But when I was looking at the board again after the game - I inadvertently took my eyes away: suddenly variations upon variations flooded my brain. It flowed like water and I couldn't shut it down. Its like watching a chess movie.

What was that? And more importantly why didn't that happen during the game?

Strange, really strange..

But it occurs to me - maybe I should take my eyes off the board from time to time during a game. I wonder, would that trigger that variation processing phenomenon?

Has anybody experienced that? I know Shirov and some other GM's doesn't look at the board but stares at the ceiling, etc.. when playing. Then maybe it is really true that calculation is easier when one is NOT looking at the board...

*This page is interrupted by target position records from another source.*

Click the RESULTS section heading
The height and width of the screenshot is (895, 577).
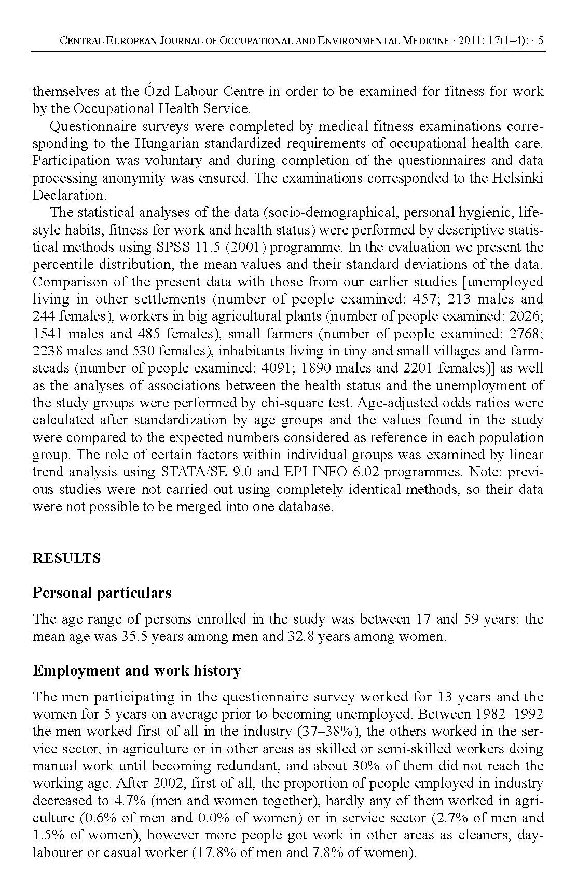tap(66, 559)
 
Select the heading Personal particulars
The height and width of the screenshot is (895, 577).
tap(102, 593)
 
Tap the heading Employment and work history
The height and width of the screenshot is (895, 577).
tap(137, 670)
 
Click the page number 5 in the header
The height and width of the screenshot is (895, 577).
tap(541, 41)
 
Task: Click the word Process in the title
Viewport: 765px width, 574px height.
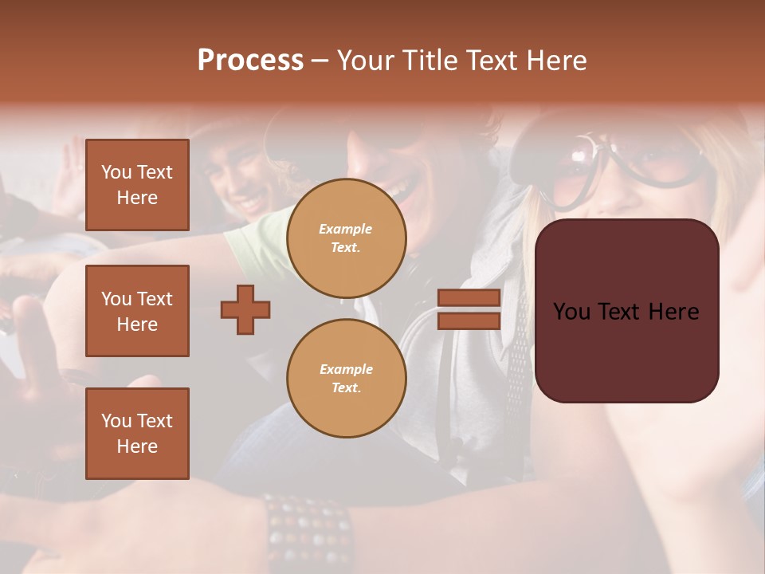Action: [x=250, y=60]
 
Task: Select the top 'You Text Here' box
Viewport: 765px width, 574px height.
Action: [x=137, y=185]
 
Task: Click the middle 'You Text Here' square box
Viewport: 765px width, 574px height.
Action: [x=137, y=311]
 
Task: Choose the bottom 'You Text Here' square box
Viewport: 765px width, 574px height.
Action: [x=137, y=433]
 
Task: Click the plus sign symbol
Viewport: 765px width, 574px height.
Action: [x=245, y=309]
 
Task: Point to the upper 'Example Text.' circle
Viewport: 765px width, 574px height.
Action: [x=346, y=238]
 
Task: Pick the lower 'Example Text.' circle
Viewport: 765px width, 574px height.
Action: [x=346, y=379]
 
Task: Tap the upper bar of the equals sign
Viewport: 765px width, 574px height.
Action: [x=469, y=298]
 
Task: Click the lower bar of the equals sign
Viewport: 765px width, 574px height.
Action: [x=469, y=320]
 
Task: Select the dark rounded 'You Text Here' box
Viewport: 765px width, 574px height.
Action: [x=626, y=311]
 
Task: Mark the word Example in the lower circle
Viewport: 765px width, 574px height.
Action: [x=346, y=369]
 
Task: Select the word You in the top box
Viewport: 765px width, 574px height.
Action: [x=116, y=172]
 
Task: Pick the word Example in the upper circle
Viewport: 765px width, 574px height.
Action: [x=346, y=229]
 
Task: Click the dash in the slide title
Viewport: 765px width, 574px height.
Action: [x=320, y=61]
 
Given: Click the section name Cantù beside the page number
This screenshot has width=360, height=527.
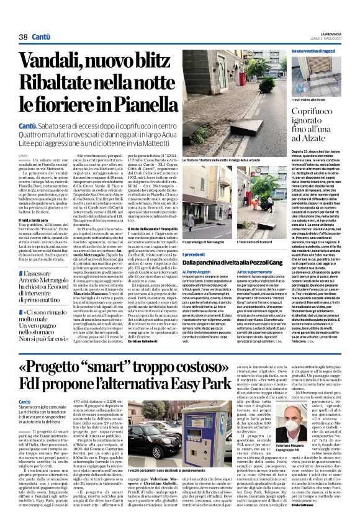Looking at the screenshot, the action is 40,37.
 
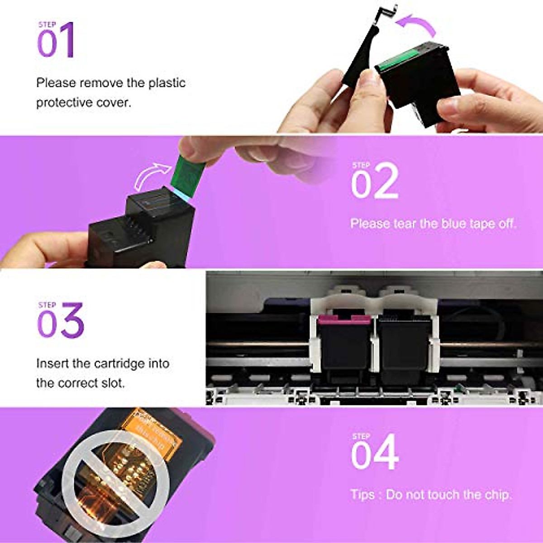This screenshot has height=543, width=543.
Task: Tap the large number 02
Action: tap(375, 182)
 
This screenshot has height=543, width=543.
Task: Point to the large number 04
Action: tap(375, 453)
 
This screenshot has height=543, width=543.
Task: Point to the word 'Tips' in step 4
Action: tap(362, 495)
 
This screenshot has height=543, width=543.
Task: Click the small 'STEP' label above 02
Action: tap(361, 165)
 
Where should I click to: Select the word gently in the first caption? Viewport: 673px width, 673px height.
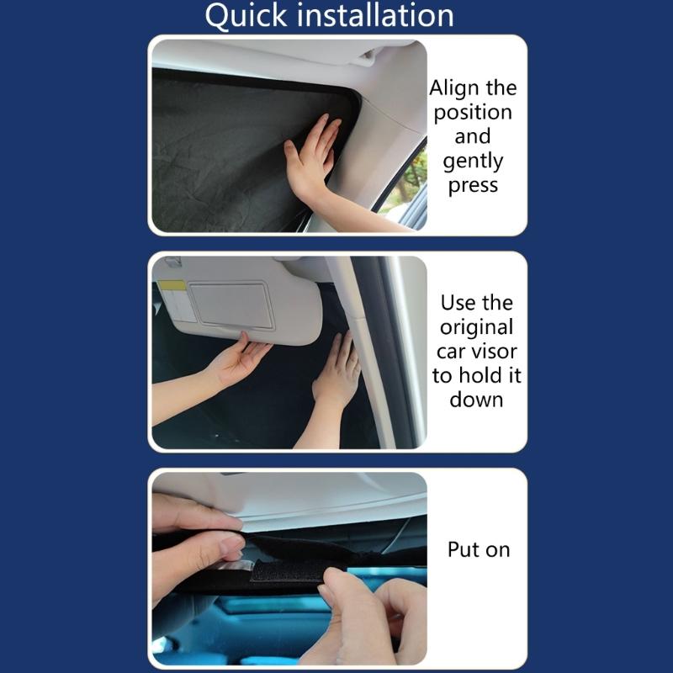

Am I on to something here? Is this a repeatable phenomena or just a one time thing triggered by losing the game? hmm..

But tis curious no?

If this is indeed a repeatable, then its like discovering the atomic bomb. You realize what this can do for my chess?

But first, I would need a name to call it. "Chess co-processing unit"? "Ghost in a shell"? "The inner chess eye"? Or just "the eye"? How about "The inner player", or since I don't know where that came from "The stranger"?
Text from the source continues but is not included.